Reproduce verbatim all of the data given below, but do not carry over the images.

━━━━━ MATERIAL FOR THIS EXERCISE ━━━━━

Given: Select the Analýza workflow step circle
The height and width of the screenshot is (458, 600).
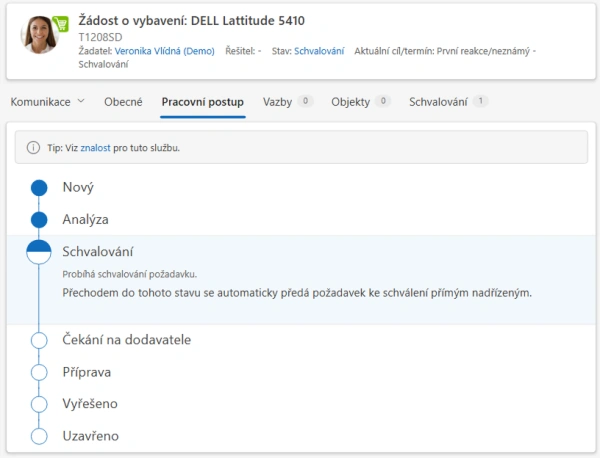Looking at the screenshot, I should pyautogui.click(x=39, y=219).
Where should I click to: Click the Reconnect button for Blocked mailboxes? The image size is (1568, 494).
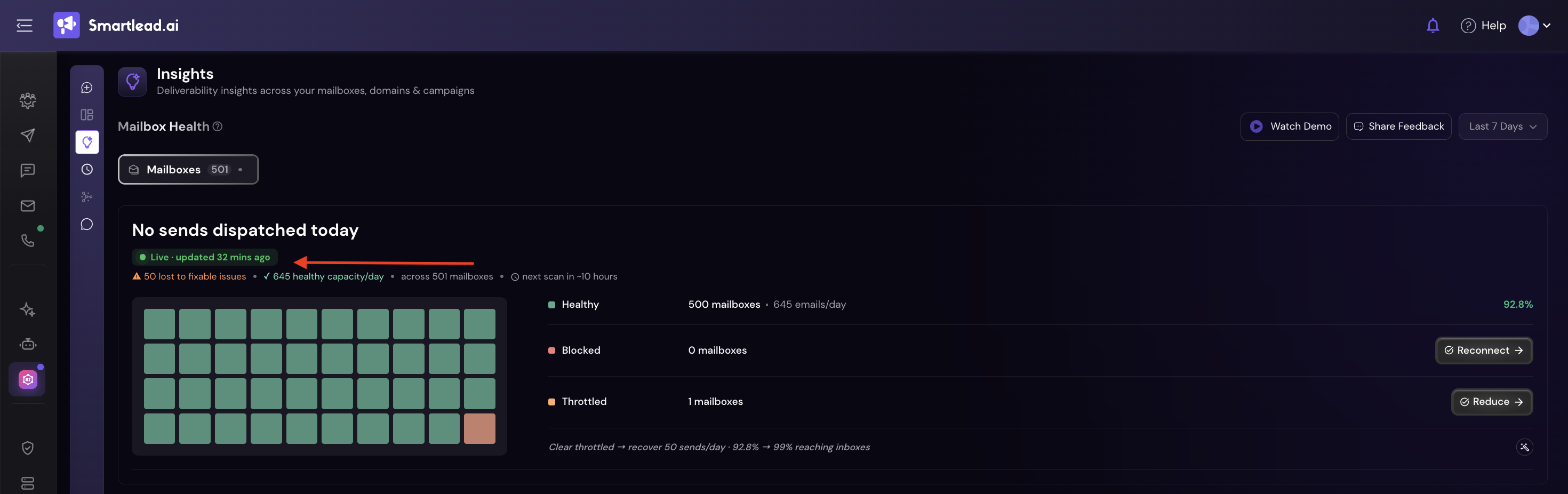[x=1483, y=350]
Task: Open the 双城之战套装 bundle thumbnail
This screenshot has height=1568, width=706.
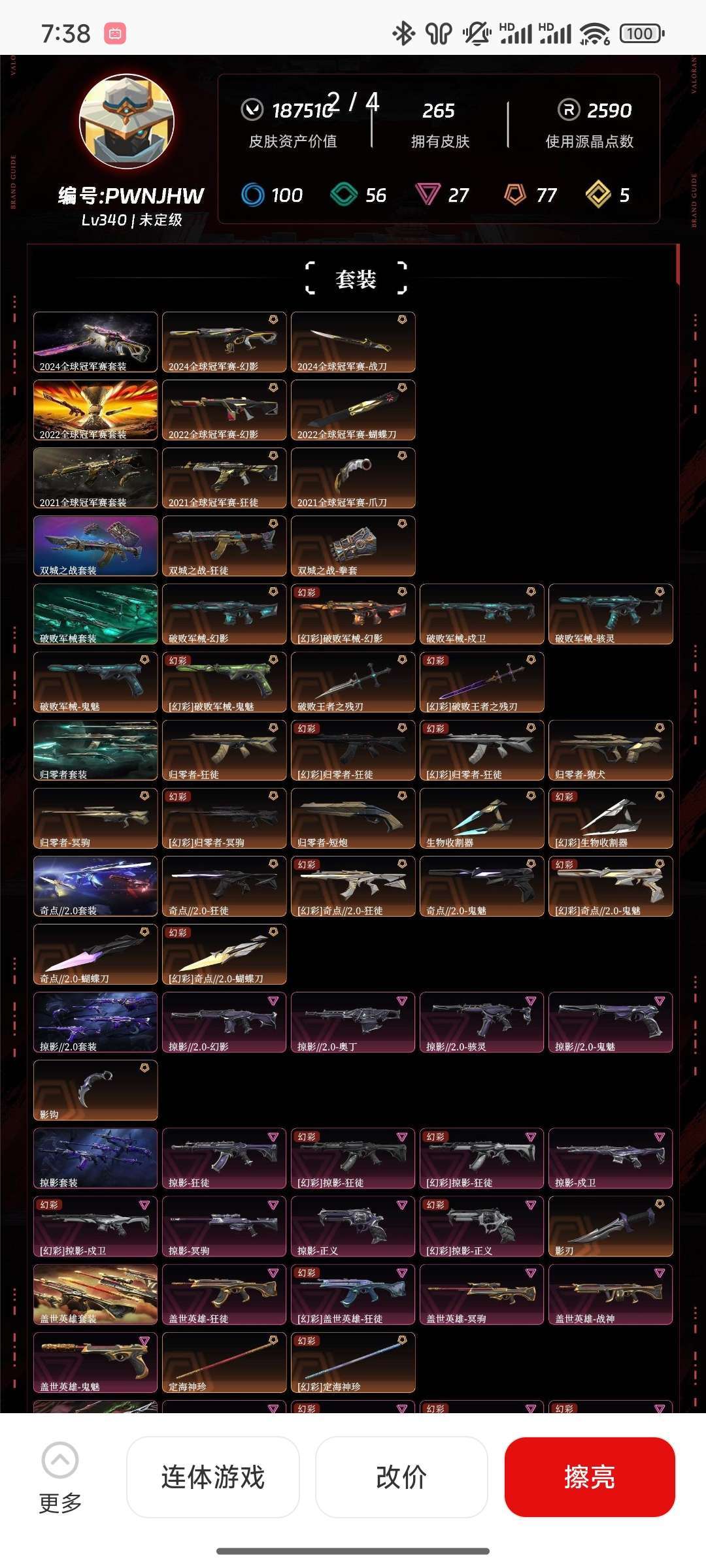Action: tap(95, 546)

━━━━━

— TASK RESPONSE —
Given: Select the Analýza workflow step circle
The height and width of the screenshot is (458, 600).
Looking at the screenshot, I should pyautogui.click(x=39, y=219).
Where should I click to: Click the Reconnect button for Blocked mailboxes? The image size is (1568, 494).
[x=1483, y=350]
Task: Open the 双城之战套装 bundle thumbnail
This screenshot has height=1568, width=706.
Action: tap(95, 546)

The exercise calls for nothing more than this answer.